Startup Lighthouse’s home assistant-slash-monitor can tell you who’s in your house, and what they’re doing.

A new smart-home assistant and security monitor can tell the difference between specific adults and spot kids and pets, and send you smartphone alerts about what they’re up to.

Lighthouse went on sale on Thursday, though it won’t ship to customers until September. A single Lighthouse device plus a year of service runs $399, and it will cost $10 per month after that. (By comparison, a Nest camera and its service, which together have some similar features, would cost $299 for a camera and a year of service, and $10 per month thereafter.)

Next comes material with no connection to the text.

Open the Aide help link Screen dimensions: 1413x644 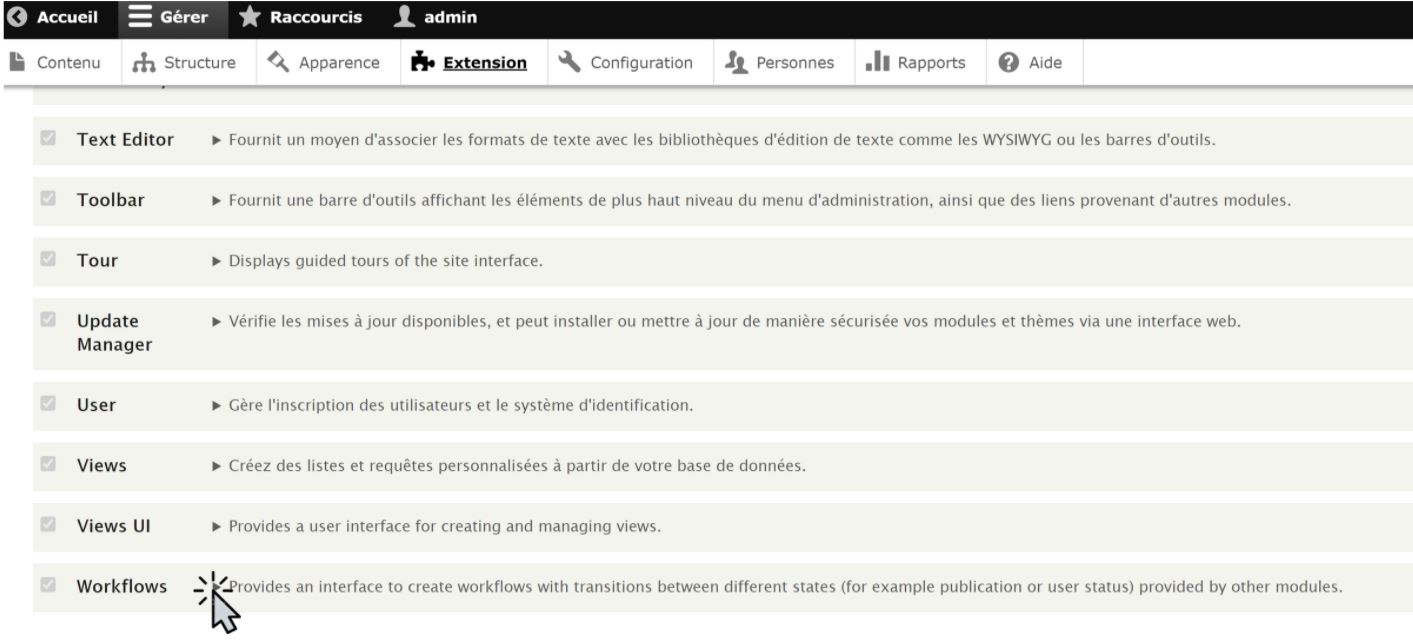pyautogui.click(x=1034, y=62)
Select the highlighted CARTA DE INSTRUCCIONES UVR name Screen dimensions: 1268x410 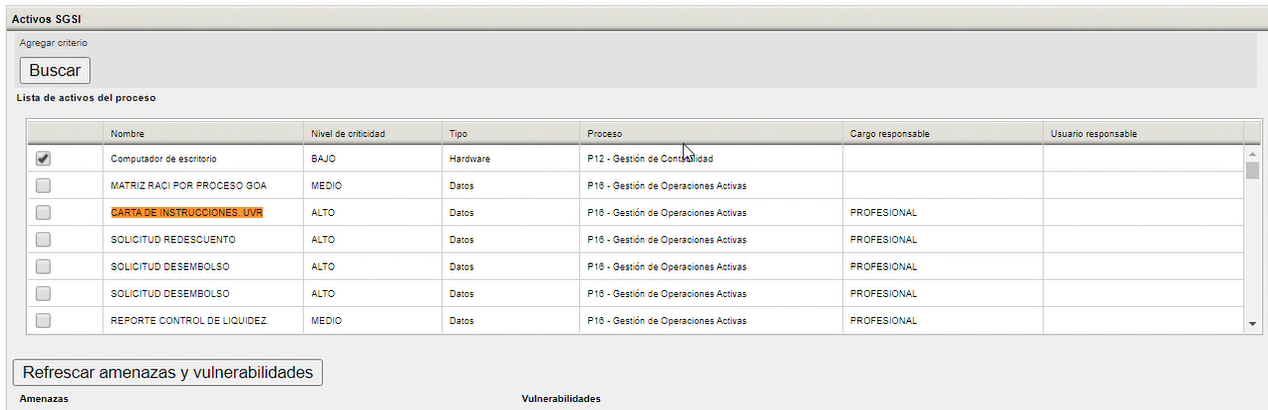coord(187,212)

The device was created by Alex Teichman and Hendrik Dahlkamp, who have backgrounds in computer vision and self-driving cars. So far, the company has raised $17 million from investors, including Android cofounder Andy Rubin.

Lighthouse uses several cameras, including a 3-D time-of-flight one that can see how far away an object is and determine objects in the foreground versus those in the background, Teichman says. If the device finds something that may be interesting—say, your kids walking into the living room at 11 p.m.—it will send that to a remote server, which analyzes the data and works with a Lighthouse app running on your smartphone to figure out what to do with it (perhaps send you a notification if you’d told the app to let you know about the kids being in there after 8).

Lighthouse can do things like send you an alert when a specific person gets home (which could be helpful or creepy, depending on your perspective), ping you if a specific person doesn’t arrive in a certain time frame on a certain day, or let you know when an unknown person is in the house (you can then sound an alarm from the app if you choose).

“You tell it what you care about, and it tells you when these things happen,” Teichman says.

Lighthouse’s software can discern specific people via face recognition once you let it know, via the app, who that person is, Teichman says. It can also keep track of people coming and going by the presence of their smartphones, Teichman says, using a combination of things like geofencing and Bluetooth.

In a demo, Lighthouse’s app seemed to understand queries asked by Lighthouse chief marketing officer Jessica Gilmartin, like “Who walked the dog yesterday when I wasn’t there?” or “What did the kids do this morning before 7 a.m.?” or, more simply, “Kids running on Sunday.” In response, the app quickly pulled up video clips of a dog walker bringing a dog into the home, Gilmartin’s young children walking down the stairs at 6 and 6:35 a.m., and her kids and one of their friends running around the house.

The Lighthouse service stores video data for 30 days, and only keeps video that includes something moving, Teichman says. He adds that only Lighthouse users can see their data, unless they choose to share it with the company.

Lighthouse may face an uphill battle with consumers. There are plenty of other smart cameras on the market, after all, some of them with object-recognition capabilities and many of them cheaper.

Teichman hopes, however, that its 3-D sensing and ability to spot certain activities like waving, running, or jumping up on things will help it stand apart.